Hace 20 años yo participé en mi primera marcha política. Fue la “marcha del silencio” en protesta del asesinato de Galán. De esa marcha surgió el movimiento de la “Séptima Papeleta”, que como ustedes saben derivó en la constituyente de 1991. La iniciativa estudiantil fue profundamente emotiva y sincera, pero no tan espontánea como reza el mito que se edificó a su alrededor.
En realidad el problema venía de tiempo atrás, con el hundimiento de la reforma constitucional presentada por Barco. Esta debió ser retirada abruptamente cuando los narcos compraron una mayoría de Senadores (encabezados por Santofimio) para prohibir la extradición.
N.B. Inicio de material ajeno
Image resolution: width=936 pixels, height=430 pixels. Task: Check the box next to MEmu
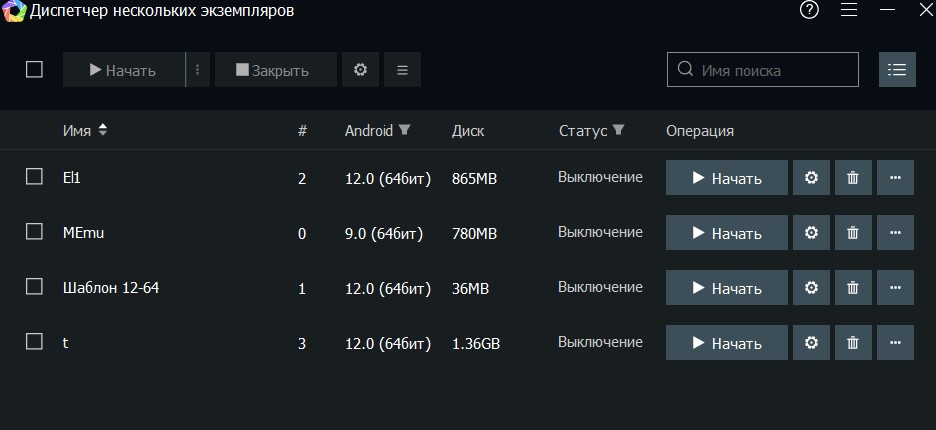(34, 232)
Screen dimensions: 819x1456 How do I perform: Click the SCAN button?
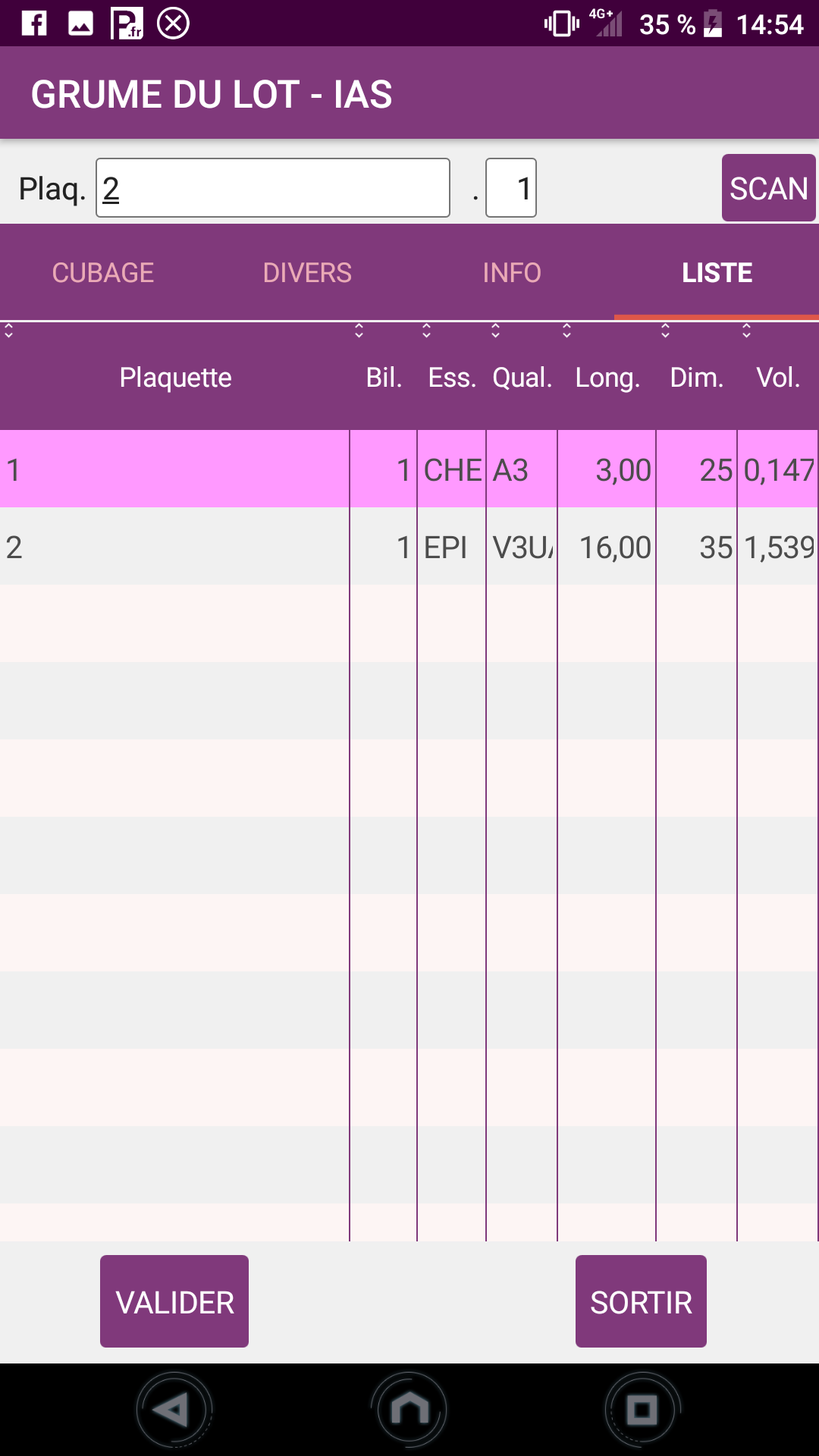pyautogui.click(x=769, y=188)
Independientemente del cohecho, la debacle de esta reforma repetía un patrón de frustraciones que venía desde 1979 cuando se había caído por razones jurídicas la reforma impulsada por Turbay.
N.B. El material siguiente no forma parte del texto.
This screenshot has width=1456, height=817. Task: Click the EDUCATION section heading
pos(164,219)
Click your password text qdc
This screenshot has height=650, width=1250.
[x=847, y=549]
La explicación de esto era el engorroso trámite reformatorio que traía la constitución de 1886, diseñado hábilmente por Miguel Antonio Caro para que nadie pudiera alterar su magnum opus. La idea de Caro, como veremos, no era tan mala, pero para finales del siglo XX el texto constitucional claramente estaba fuera de tono con los retos que imponía la modernidad.
¿Cómo reformar entonces una constitución que no se podía reformar? La respuesta la tenía un genial wunderkind de los Andes, llamado Manuel José Cepeda. Fácil (bueno, no tan fácil) pero si posible. Había que acudir al constituyente primario, generando un hecho político de gran magnitud que desembocara en una asamblea constituyente que reformara la constitución. En otras palabras, cambiar la constitución inconstitucionalmente, o sea cambiarla de facto.
Así fue como acabé yo en la marcha, que llevaría al movimiento, que llevaría a la votación de la Séptima Papeleta (que era ilegal pero que fue enorme), que llevaría a la convocatoria, que llevaría a la votación de los constituyentes (que era legal pero que casi nadie votó), que llevaría a la asamblea y de ahí a la constitución de 1991 (con prohibición de la extradición pagada por los narcos).
Esta era en palabras de sus creadores “una constitución viva”, que debía amoldarse a los tiempos. Para eso y para evitar una repetición de las frustraciones pasadas incorporaron en el texto todos los mecanismos de reforma imaginables, incluyendo un sencillísimo proceso para la aprobación de actos legislativos; además de referendos, asambleas constituyentes y demás artilugios.
Lamento decirlo pero nuestra constitución no es un texto vivo sino un texto amorfo, que cada quien manosea a su conveniencia. El último y más grave de estos atentados es la teoría del “estado de opinión”. Teoría absurda si es que hay una, pero finalmente no tan original de Uribe.
Sin saberlo nos la inventamos en esa marcha que les cuento y en el movimiento que se derivó de ella. Usándola logramos nuestro cometido: darle un golpe de opinión a la obra de Núñez y Caro que la mandara al basurero de la historia.
No conozco a ninguno de los marchantes que hubiera perdido el sueño por esto, pero estoy seguro que sí lo perderán cuando se imponga –si es que lo hace- el “estado de opinión”, hijo bastardo de la Séptima Papeleta. Al fin y al cabo hay una ley que es superior a la constitución: la ley de las consecuencias indeseadas.